Palo dado, ni Dios lo quita
Por Velia María Hontoria
¿Cuánto daño puede causar un comentario lanzado al aire? Son los chismes —ese veneno disfrazado de ocurrencia— los que hieren, desbaratan y alimentan egos podridos. Cuesta trabajo —definitivamente— asumir la parte que nos toca en la bronca… y en el trasfondo. Preferimos victimizarnos o hacer novela. Yo misma me he observado, me he escuchado entrando a la barandilla del ventaneando —ese pasillo del chisme disfrazado de broma—, y eso, definitivamente, no me enorgullece. Aunque encuentre consuelo en eso del hacerlo consciente, para avanzar.
Entonces me pregunto:
¿Fue “el otro” quién me hizo daño… o fui yo, con mi falta de reflexión?
¿Es inflexión señalar el error? ¿O es solo otro disfraz para no mirar el nuestro? Hace semanas, observo cómo ciertos comunicadores —seudo prestigiosos— se prestan a darle micrófono a quienes vomitan nombres de empresas, personas y fundadores… solo porque la vida les dio cuerdas vocales. Independientemente de ignorar o reclamar, el daño ya está hecho.

**CONSIGNAS:**
(1) Indica si cada afirmación concuerda con el texto sobre los chismes y responde sí o no citando textualmente las palabras del texto que lo deciden. (a) Quien escribe asegura que nunca ha participado en el chisme. (b) Se ignore o se reclame, el daño ya está hecho. (c) Asumir la parte que nos toca en la bronca resulta fácil.
(2) Reproduce el fragmento del texto sobre los chismes que va desde "Palo dado, ni" hasta "consciente, para avanzar.".

**MATERIAL DE TRABAJO:**
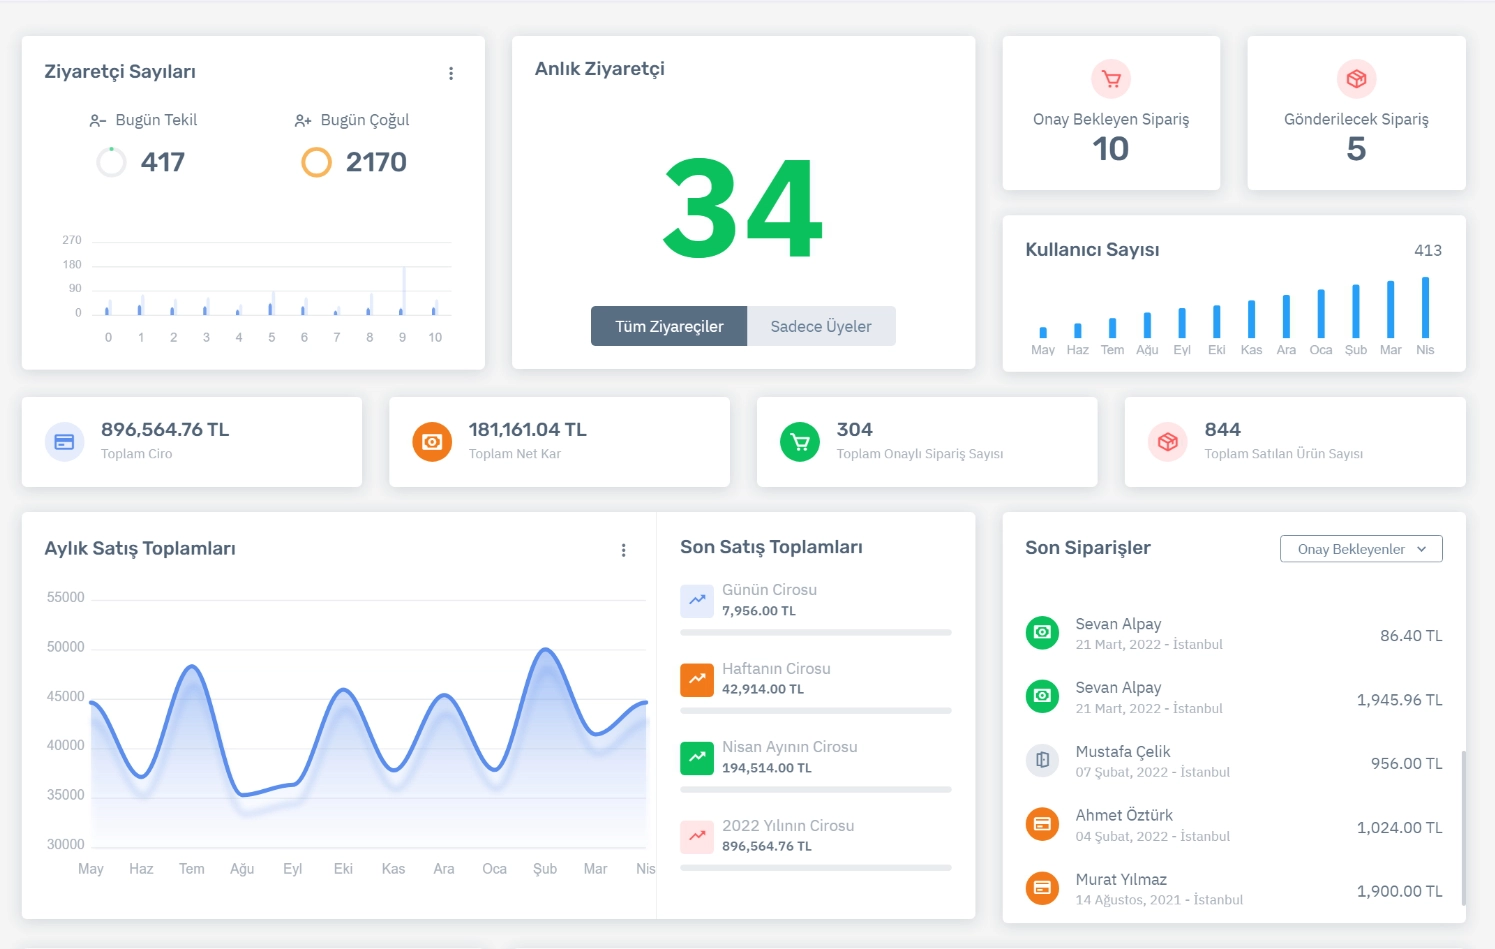The height and width of the screenshot is (949, 1495).
Task: Open the Onay Bekleyenler dropdown filter
Action: 1360,549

**RESPUESTAS:**
(1)
(a) No: "Yo misma me he observado, me he escuchado entrando a la barandilla del ventaneando".
(b) Sí: "Independientemente de ignorar o reclamar, el daño ya está hecho."
(c) No: "Cuesta trabajo —definitivamente— asumir la parte que nos toca en la bronca".

(2)
Palo dado, ni Dios lo quita
Por Velia María Hontoria
¿Cuánto daño puede causar un comentario lanzado al aire? Son los chismes —ese veneno disfrazado de ocurrencia— los que hieren, desbaratan y alimentan egos podridos. Cuesta trabajo —definitivamente— asumir la parte que nos toca en la bronca… y en el trasfondo. Preferimos victimizarnos o hacer novela. Yo misma me he observado, me he escuchado entrando a la barandilla del ventaneando —ese pasillo del chisme disfrazado de broma—, y eso, definitivamente, no me enorgullece. Aunque encuentre consuelo en eso del hacerlo consciente, para avanzar.